12 août 2016

Magie imprévue

J'ai toutes les réserves du monde contre le gaspillage éhonté que demandent les Jeux olympiques modernes. Mais ils offrent parfois un moment magique qui vous fait oublier votre sens critique. Je pense particulièrement à l'éblouissante performance sans faute de la gymnaste de 12 ans Nadia Comaneci à Montréal en '76 et à la fabuleuse danse sur le concerto d'Aranjuez du couple de patineurs anglais Torvill-Dean à Sarajevo en '84.
Nous avons eu droit à un autre instant de grâce comparable hier soir à Rio dans le plus improbable des sports: le rugby à sept. J'avais vu avec intérêt plusieurs bons matchs de ce nouveau jeu assez rude mais plein d'action et de rebondissements: les Canadiennes contre les Anglaises, France-Australie chez les hommes... 
Mais dans la finale d'hier contre les Britanniques, les Fidjiens ont surgi comme s'ils débarquaient d'une autre galaxie.
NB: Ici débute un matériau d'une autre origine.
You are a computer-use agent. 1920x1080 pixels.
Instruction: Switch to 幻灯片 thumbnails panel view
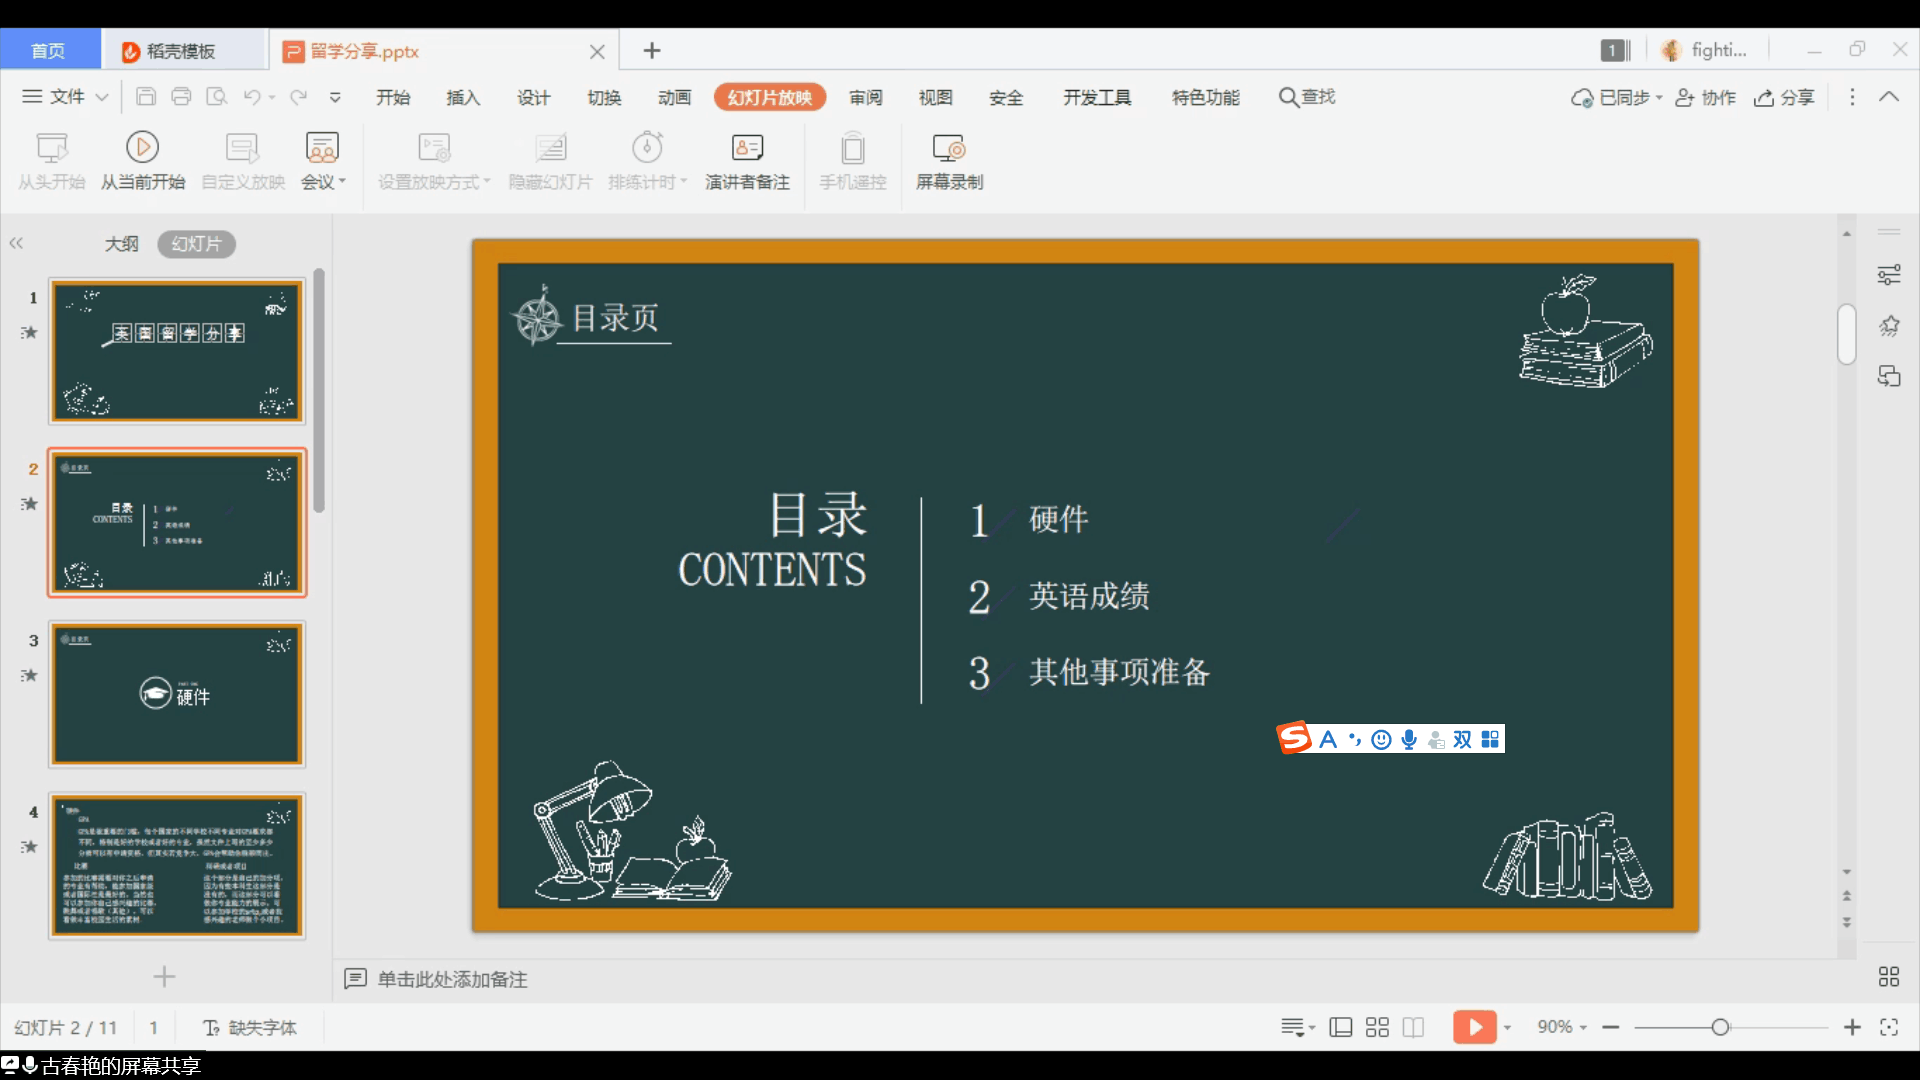(196, 244)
Ils ont transformé une dure compétition en un véritable ballet enfantin improvisé, empreint non plus d'agressivité, mais d'imagination et d'élégance, où le ballon ovale voletait comme de sa propre volonté des mains d'un gamin rieur à un autre garçon d'une invraisemblable agileté. 
Les essais marqués en succession (sept en vingt minutes) n'étaient plus le but de l'action, seulement son couronnement naturel... devant des adversaires anglais médusés et comme envoûtés par toute cette grâce insouciante, à qui les vainqueurs, bons princes, ont laissé marquer un but à la toute fin pour leur éviter l'humiliation d'un score de 43 à zéro.
Et pour couronner le tout, cette fraternelle photo de groupe finale où les Fidjiens décorés d'or ont invité les autres médaillés, anglais d'argent et sud-africains de bronze, à se mêler à eux bras-dessus, bras-dessous pour s'offrir un souvenir souriant de cette première présence de leur sport aux Jeux.
Cette seule petite demi-heure valait presque de subir toute la merde qui aura entouré les Olympiques de Rio.